_DATA LINES_
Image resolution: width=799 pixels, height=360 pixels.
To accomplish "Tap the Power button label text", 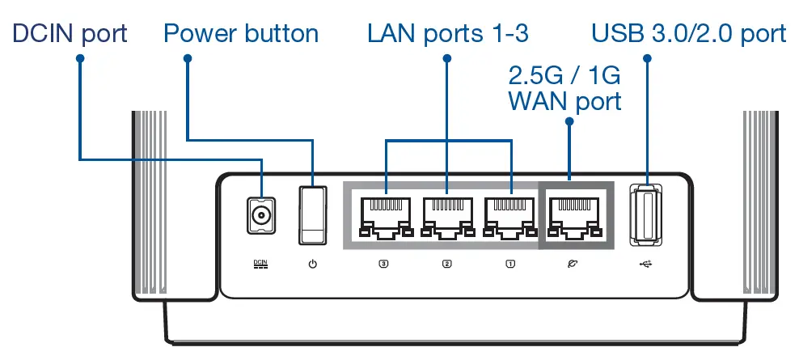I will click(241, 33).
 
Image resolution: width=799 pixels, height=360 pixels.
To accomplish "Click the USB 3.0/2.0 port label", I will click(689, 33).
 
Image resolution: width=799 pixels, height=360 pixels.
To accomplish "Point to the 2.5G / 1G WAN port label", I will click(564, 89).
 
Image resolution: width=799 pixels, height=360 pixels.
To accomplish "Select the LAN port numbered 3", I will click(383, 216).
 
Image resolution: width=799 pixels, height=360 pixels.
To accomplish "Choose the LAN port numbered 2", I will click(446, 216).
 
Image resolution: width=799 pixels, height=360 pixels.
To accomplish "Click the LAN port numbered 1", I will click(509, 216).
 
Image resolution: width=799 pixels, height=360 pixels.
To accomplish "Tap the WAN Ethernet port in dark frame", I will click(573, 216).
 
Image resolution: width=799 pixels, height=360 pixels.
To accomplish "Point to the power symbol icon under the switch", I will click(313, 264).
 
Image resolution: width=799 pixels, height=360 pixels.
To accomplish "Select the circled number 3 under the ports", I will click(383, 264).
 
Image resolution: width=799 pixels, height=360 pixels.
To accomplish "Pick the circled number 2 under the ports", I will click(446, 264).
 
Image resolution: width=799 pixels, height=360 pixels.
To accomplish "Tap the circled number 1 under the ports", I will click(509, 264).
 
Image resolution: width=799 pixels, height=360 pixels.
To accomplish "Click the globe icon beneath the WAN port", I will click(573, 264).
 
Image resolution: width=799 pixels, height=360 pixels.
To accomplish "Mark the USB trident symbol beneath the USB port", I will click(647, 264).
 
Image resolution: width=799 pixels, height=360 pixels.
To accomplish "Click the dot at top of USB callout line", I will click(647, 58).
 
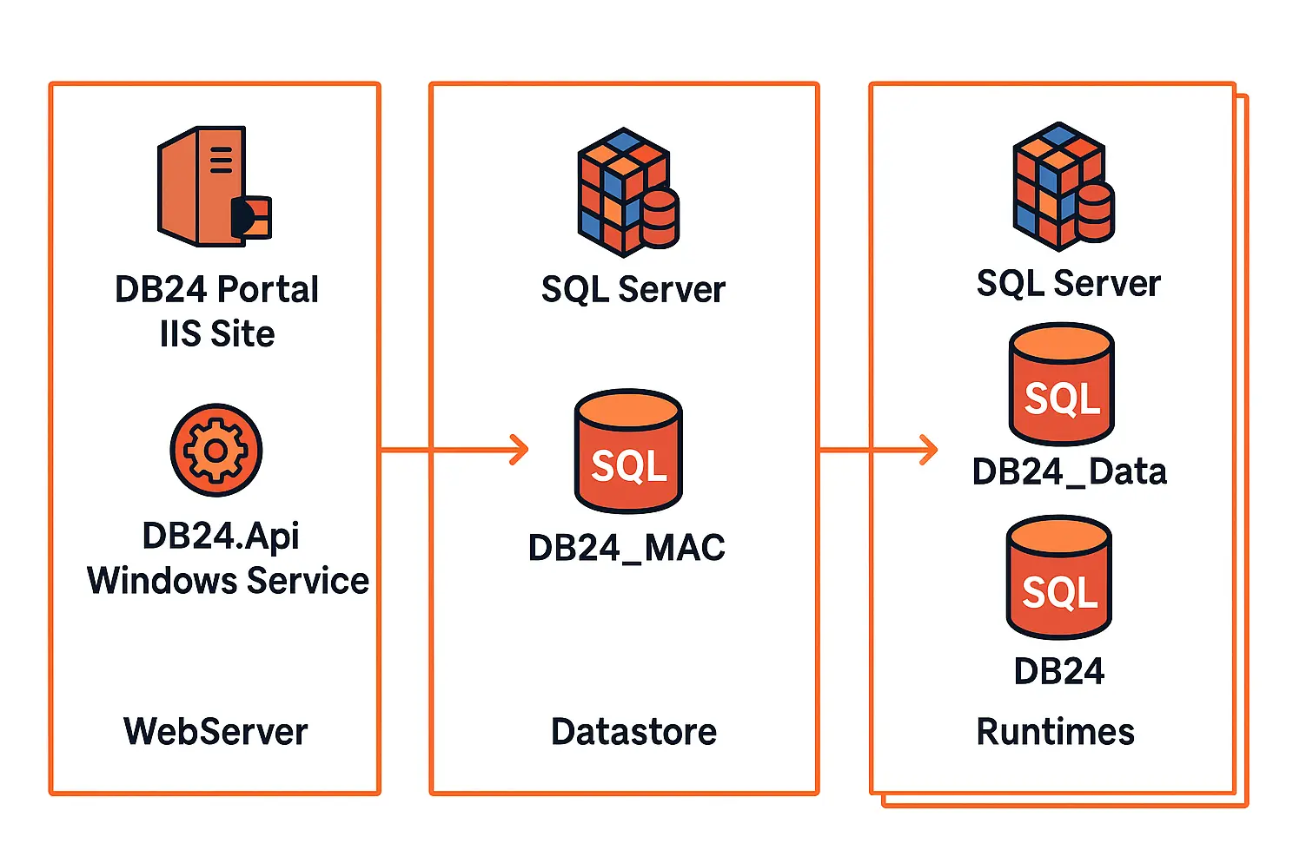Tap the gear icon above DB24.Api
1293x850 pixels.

_AIM_
Gather every line of the records containing the word "beneath" and copy each such line in full, treating uppercase and lowercase letters as distinct.

_TASK RESPONSE_
To accomplish "Click the globe icon beneath the WAN port", I will click(573, 264).
To accomplish "Mark the USB trident symbol beneath the USB port", I will click(647, 264).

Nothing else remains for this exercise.